The study demonstrates that a data-driven, automated pipeline can design and fabricate ocular prostheses that closely match socket geometry and contralateral eye appearance. By combining OCT-derived partial socket surfaces with a statistical shape model, the method effectively predicts the unseen regions and yields clinically adjustable shapes. Colour-characterized imaging with a printer-matched workflow reproduces iris size, structure, and colour as well as scleral staining and veining, which underpins high cosmesis ratings and patient satisfaction. Operationally, the workflow substantially reduces manual labour and standardizes output, enabling reproducibility and scalability, potentially allowing remote supply in underserved regions. The avoidance of alginate impressions and ionizing radiation (via AS-OCT) improves patient comfort and safety. The digital nature of the process supports continuous refinement based on new data and feedback, and the approach is being evaluated in a clinical trial for long-term performance against traditional methods.

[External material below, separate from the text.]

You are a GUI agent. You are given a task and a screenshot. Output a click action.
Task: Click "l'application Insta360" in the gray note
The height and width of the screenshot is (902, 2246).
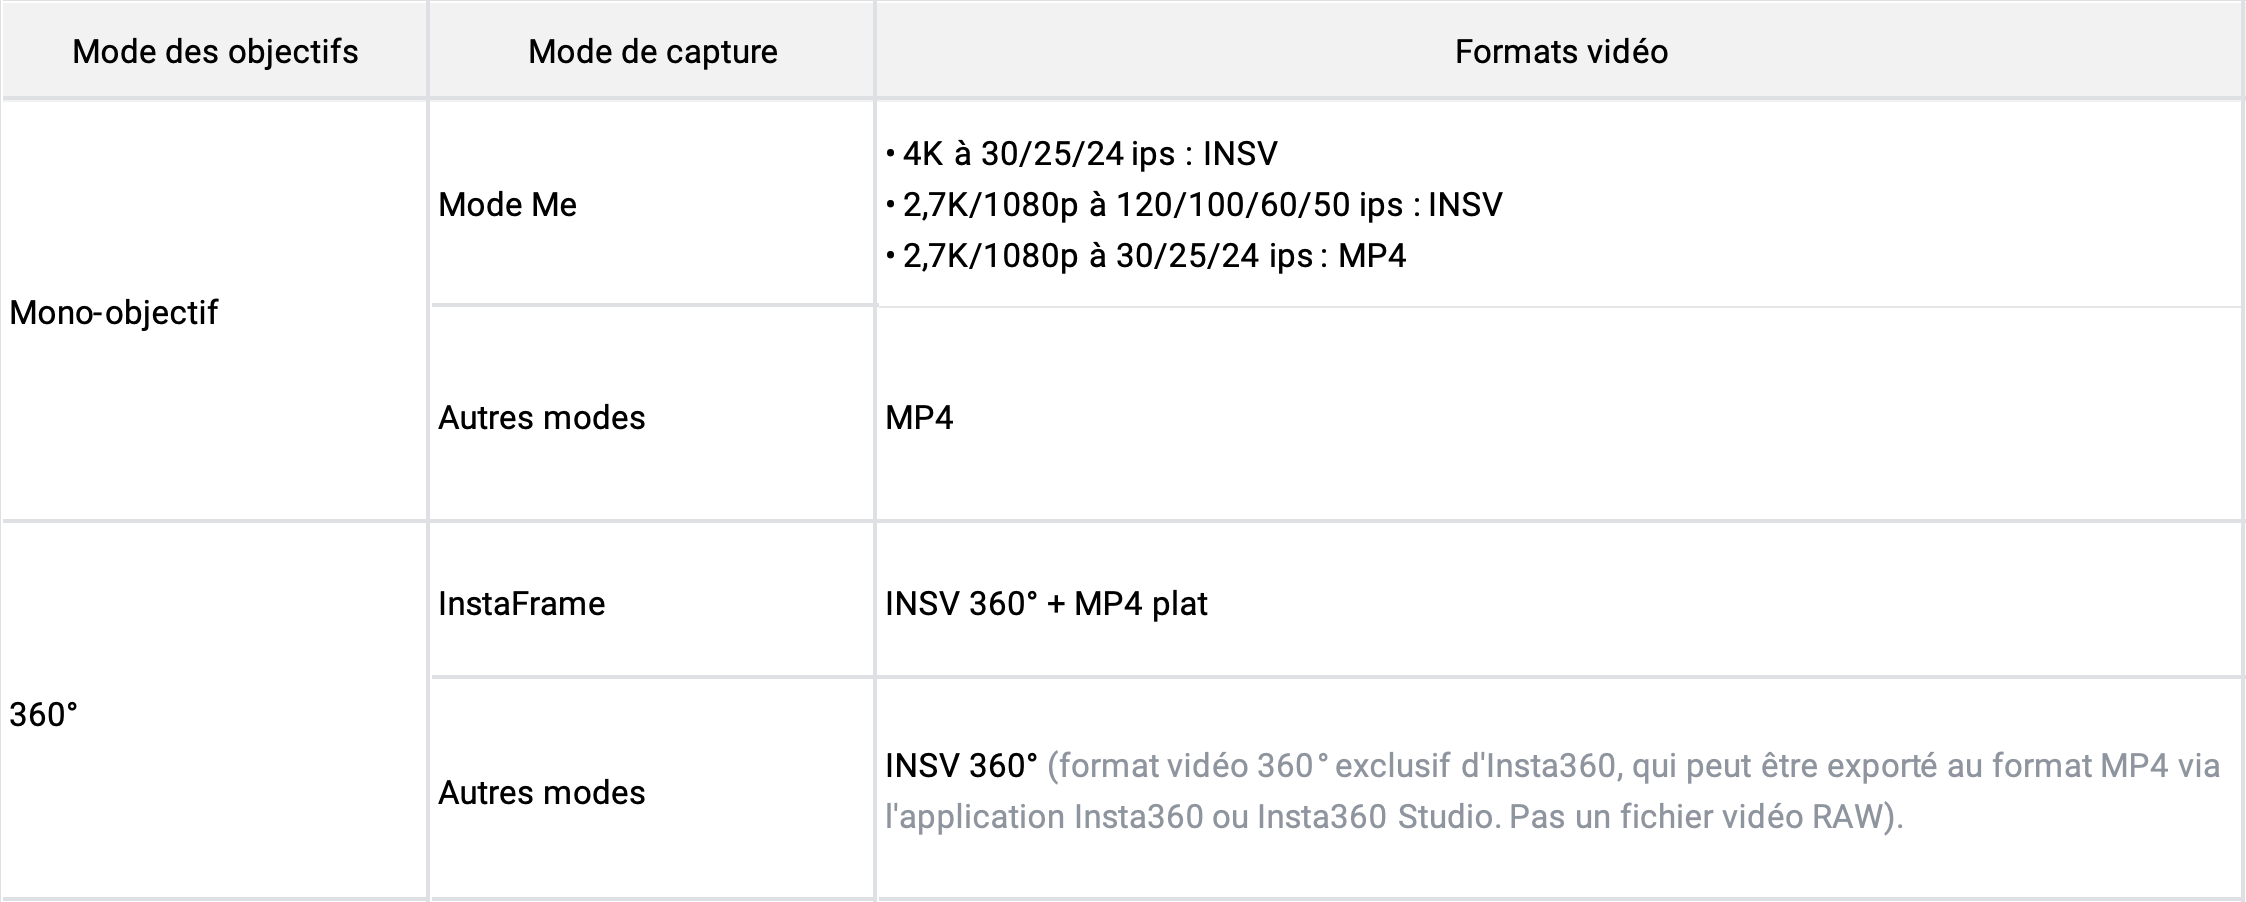tap(1043, 817)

This work introduces a fully digital, automated, and data-driven process for designing and 3D printing custom ocular prostheses that jointly optimize fit and appearance. Validated in 10 patients, the method achieves high cosmesis, reproducible outcomes, and markedly reduced labour compared to traditional craftsmanship. Future directions include expanding eligibility (e.g., complex sockets and pediatric cases) through enhanced OCT coverage and resolution, improved shape priors with larger datasets, better conformer design and alignment robustness, and advances in printer materials and colour management. The approach may generalize to other prostheses (dental, facial) and hybrid solutions (e.g., cosmetic covers) within a scalable digital manufacturing ecosystem.

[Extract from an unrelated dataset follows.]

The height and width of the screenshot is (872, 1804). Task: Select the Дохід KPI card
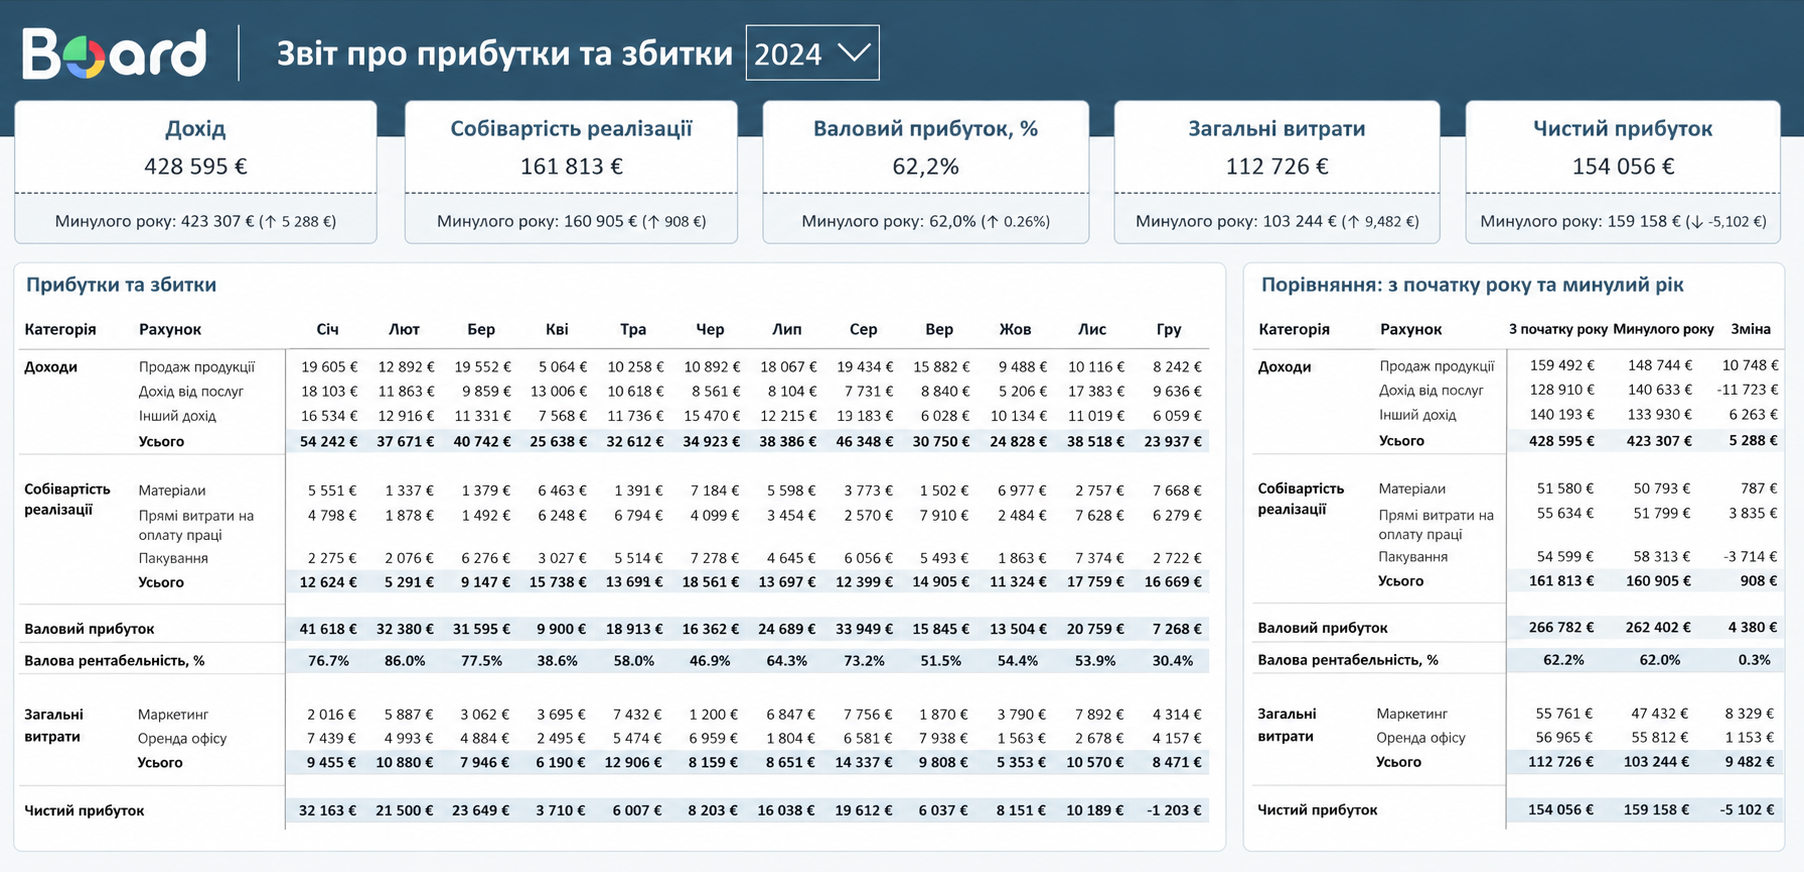pyautogui.click(x=196, y=171)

Most cases still require final clinical adjustments by an ocularist, making the devices modified custom prostheses. Very complex sockets may not be captured adequately by OCT or represented by the SSM, necessitating traditional craftsmanship. Approximately 80% of patients are currently eligible; patients with conditions such as nystagmus or strabismus may not provide usable scan data. Outcomes depend on correct conformer selection and scan alignment; soft tissue displacement (notably in patients without orbital implants) can degrade shape prediction. Safety-imposed bounding box limits can exclude deeper shapes. Economic efficiency requires sufficient case volume. Pupil size matching is affected by ambient lighting; scleral colour/veining can vary with eye irritation.